** EXTRACTED RECORDS **
________________________________________

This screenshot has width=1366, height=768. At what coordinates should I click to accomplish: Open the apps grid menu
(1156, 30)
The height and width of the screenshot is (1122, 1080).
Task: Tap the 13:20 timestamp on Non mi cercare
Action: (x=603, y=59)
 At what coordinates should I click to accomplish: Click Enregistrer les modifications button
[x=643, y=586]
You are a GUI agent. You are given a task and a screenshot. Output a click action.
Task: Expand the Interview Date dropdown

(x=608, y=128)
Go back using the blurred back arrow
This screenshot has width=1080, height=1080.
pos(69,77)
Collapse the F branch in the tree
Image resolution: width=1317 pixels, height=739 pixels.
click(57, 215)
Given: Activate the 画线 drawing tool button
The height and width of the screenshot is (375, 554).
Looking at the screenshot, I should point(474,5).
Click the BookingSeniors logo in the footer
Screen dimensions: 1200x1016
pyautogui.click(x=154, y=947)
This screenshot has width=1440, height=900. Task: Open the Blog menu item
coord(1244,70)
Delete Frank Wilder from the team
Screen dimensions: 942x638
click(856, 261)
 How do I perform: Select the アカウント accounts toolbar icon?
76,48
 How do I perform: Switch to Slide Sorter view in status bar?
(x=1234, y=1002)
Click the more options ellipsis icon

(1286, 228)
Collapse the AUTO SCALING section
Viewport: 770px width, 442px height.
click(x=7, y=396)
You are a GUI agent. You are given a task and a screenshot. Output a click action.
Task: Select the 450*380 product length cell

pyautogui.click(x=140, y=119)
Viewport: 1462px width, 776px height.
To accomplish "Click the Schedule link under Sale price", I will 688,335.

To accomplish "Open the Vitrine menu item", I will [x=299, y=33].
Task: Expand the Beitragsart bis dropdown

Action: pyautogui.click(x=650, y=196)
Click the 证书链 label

________________________________________

Retype the listing above word for word.

This screenshot has width=1366, height=768. At what coordinates should I click to accomplish: Open the apps grid menu
(1156, 30)
The height and width of the screenshot is (1122, 1080).
Task: Tap the 13:20 timestamp on Non mi cercare
Action: (x=603, y=59)
 At what coordinates should I click to accomplish: Click Enregistrer les modifications button
[x=643, y=586]
You are a GUI agent. You are given a task and a screenshot. Output a click action.
Task: Expand the Interview Date dropdown

(x=608, y=128)
Go back using the blurred back arrow
This screenshot has width=1080, height=1080.
pos(69,77)
Collapse the F branch in the tree
Image resolution: width=1317 pixels, height=739 pixels.
click(57, 215)
Given: Activate the 画线 drawing tool button
The height and width of the screenshot is (375, 554).
Looking at the screenshot, I should point(474,5).
Click the BookingSeniors logo in the footer
Screen dimensions: 1200x1016
pyautogui.click(x=154, y=947)
This screenshot has width=1440, height=900. Task: Open the Blog menu item
coord(1244,70)
Delete Frank Wilder from the team
Screen dimensions: 942x638
click(856, 261)
 How do I perform: Select the アカウント accounts toolbar icon?
76,48
 How do I perform: Switch to Slide Sorter view in status bar?
(x=1234, y=1002)
Click the more options ellipsis icon

(1286, 228)
Collapse the AUTO SCALING section
Viewport: 770px width, 442px height.
click(x=7, y=396)
You are a GUI agent. You are given a task and a screenshot. Output a click action.
Task: Select the 450*380 product length cell

pyautogui.click(x=140, y=119)
Viewport: 1462px width, 776px height.
To accomplish "Click the Schedule link under Sale price", I will 688,335.

To accomplish "Open the Vitrine menu item", I will [x=299, y=33].
Task: Expand the Beitragsart bis dropdown

Action: pyautogui.click(x=650, y=196)
Click the 证书链 label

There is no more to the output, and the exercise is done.